> _Instructions_
1. In the bonding bill excerpt below, why did the new proposal include fewer projects in Republican districts? Answer in one to three sentences.
2. Copy the bonding bill excerpt below word for word, starting at "Hortman said the" and ending at "bill this year.".

The House of Representatives earlier this year approved a $2.1 billion bonding package but it fell short in the Senate because Republicans withheld support. And this week, the Senate GOP maintained that they would not support that package unless DFLers agreed to put more money toward tax rebates, nursing homes and projects in Republican districts. Seven Senate Republicans would need to vote with Democrats to pass a bonding bill.
House Speaker Melissa Hortman, DFL-Brooklyn Park, told reporters Thursday that DFLers would prefer to use bonds to fund the projects. But she said because DFLers and Senate Republicans couldn’t reach an accord, Democrats would move forward without them.
“For bonding, we'll be able to do a lot more if Republicans participate,” Hortman said. “It's really not the best way to do projects that last 30 years or more. The most logical way to do those is through general obligation bonds. But we've seen Republicans hold these projects hostage for years and years and years. And it's really ridiculous to play political games with wastewater treatment, and safe roads and safe bridges.”
Hortman said the Legislature would plan to pass another $1 billion capital investment bill next year if the Legislature moves the $1.3 billion cash only bill this year.
Pappas said during a Friday joint capital investment conference committee that the new proposal was negotiated with the governor’s office and would prioritize projects in districts of lawmakers who agreed to support the bill. So it included fewer projects in Republican districts.

> _Given entries_
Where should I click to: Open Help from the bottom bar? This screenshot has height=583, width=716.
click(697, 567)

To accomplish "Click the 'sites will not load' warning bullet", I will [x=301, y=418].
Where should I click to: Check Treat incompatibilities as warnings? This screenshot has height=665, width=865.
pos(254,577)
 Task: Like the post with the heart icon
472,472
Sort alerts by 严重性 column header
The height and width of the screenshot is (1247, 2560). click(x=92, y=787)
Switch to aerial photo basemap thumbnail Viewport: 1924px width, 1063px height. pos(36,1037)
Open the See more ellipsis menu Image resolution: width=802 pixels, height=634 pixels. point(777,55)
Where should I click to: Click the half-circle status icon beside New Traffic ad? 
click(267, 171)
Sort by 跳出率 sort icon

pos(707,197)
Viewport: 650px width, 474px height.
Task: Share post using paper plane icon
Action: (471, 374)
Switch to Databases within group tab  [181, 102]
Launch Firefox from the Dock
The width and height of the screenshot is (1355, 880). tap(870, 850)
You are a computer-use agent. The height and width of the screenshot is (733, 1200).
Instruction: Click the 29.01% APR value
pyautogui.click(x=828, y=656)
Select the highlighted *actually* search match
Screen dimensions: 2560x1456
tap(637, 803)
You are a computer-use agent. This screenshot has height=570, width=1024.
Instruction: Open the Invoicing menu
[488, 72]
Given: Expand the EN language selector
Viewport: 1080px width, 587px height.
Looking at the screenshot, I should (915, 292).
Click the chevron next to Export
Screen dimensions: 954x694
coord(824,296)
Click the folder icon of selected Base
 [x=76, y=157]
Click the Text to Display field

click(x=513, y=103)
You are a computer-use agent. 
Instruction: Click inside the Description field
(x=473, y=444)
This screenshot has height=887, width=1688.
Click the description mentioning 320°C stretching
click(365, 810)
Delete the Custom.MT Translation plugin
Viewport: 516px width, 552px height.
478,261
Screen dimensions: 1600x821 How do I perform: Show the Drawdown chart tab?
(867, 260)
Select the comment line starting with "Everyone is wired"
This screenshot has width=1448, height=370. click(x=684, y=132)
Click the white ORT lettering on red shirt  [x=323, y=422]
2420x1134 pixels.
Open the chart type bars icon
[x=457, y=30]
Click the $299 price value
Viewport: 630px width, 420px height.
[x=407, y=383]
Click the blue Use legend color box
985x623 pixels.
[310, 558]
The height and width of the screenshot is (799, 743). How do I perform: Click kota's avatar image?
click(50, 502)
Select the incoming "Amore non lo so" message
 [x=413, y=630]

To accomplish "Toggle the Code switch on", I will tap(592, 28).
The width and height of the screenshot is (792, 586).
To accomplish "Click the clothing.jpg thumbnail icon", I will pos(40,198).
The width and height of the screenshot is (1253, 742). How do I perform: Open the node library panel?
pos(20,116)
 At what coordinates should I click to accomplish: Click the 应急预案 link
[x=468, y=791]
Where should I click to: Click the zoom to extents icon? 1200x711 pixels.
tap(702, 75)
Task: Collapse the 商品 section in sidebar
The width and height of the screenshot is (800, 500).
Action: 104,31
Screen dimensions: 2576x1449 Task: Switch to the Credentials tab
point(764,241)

> _Responses to the exercise_
1. The new proposal, negotiated with the governor's office, would prioritize projects in the districts of lawmakers who agreed to support the bill. Because of that, it included fewer projects in Republican districts.

2.
Hortman said the Legislature would plan to pass another $1 billion capital investment bill next year if the Legislature moves the $1.3 billion cash only bill this year.